5

I would like to capture the following pattern using python anyprefix-emp-<employee id>_id-<designation id>_sc-<scale id>

Example data

strings = ["humanresourc-emp-001_id-01_sc-01","itoperation-emp-002_id-02_sc-12","Generalsection-emp-003_id-03_sc-10"]

Expected Output:

[('emp-001', 'id-01', 'sc-01'), ('emp-002', 'id-02', 'sc-12'), ('emp-003', 'id-03', 'sc-10')]

How can i do it using python.

Howa Begum
  • 348
  • 1
  • 6
  • Please consider accepting one of the answers (click on the tick symbol of one answer). This will mark it as a solved post so it is not left open on the forum. – n1k31t4 Nov 21 '18 at 09:07

3 Answers3

4

You can also solve this problem by the following ways;

import re
regex = re.compile("(emp-.+)_(id-.+)_(sc-.+)")
strings = ["humanresourc-emp-001_id-01_sc-01","itoperation-emp-002_id-02_sc-12","Generalsection-emp-003_id-03_sc-10"]
print([regex.findall(s)[0] for s in strings])
Reja
  • 898
  • 1
  • 9
  • 21
2

Answer

[tuple(s[s.find("-") + 1:].split("_")) for s in strings]

Explanation

Each string has a nice regular format:

  1. a description
  2. employee number
  3. id number
  4. 'sc' number (don't know what that could be)

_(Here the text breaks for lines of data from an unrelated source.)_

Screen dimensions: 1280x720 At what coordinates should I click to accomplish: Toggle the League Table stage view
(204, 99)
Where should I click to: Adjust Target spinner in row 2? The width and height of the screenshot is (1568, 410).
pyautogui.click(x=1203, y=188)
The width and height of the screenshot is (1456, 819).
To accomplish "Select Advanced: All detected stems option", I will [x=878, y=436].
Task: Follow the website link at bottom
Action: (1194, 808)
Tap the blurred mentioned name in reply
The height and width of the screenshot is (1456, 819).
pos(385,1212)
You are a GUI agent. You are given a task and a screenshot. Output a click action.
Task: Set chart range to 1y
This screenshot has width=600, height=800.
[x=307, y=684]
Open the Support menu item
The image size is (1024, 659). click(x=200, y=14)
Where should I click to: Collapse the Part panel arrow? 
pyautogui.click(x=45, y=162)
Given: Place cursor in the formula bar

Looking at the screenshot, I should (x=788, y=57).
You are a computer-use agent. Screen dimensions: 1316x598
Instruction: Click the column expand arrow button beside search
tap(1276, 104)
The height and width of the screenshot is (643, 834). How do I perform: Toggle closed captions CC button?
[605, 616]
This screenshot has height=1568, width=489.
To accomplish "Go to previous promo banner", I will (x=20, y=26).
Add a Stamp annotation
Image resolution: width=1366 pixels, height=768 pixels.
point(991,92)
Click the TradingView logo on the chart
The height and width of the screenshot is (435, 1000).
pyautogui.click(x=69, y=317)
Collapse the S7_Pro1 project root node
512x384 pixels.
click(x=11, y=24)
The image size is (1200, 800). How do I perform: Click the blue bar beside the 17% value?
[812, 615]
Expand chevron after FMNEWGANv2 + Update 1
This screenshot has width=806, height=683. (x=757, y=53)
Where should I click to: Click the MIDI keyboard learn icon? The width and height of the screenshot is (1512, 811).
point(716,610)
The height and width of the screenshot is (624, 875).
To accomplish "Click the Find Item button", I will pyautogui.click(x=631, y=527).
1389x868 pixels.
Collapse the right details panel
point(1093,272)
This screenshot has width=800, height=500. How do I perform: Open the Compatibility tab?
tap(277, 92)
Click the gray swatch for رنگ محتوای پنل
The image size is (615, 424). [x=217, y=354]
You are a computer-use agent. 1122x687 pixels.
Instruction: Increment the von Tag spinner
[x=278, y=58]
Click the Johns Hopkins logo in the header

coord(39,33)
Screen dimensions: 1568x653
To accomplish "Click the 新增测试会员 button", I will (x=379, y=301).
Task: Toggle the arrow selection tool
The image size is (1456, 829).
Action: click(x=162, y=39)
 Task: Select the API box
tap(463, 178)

These attributes are all separated by an underscore: _.

You're result doesn't need to description, so find the place of the end of the description and remove it. I find the first hyphen (-) then only keep everything after that.

Then I split the remaing string into three strings, using split("_").

This returns the three parts you want, which I then put into a tuple.

I perform this for each string in strings.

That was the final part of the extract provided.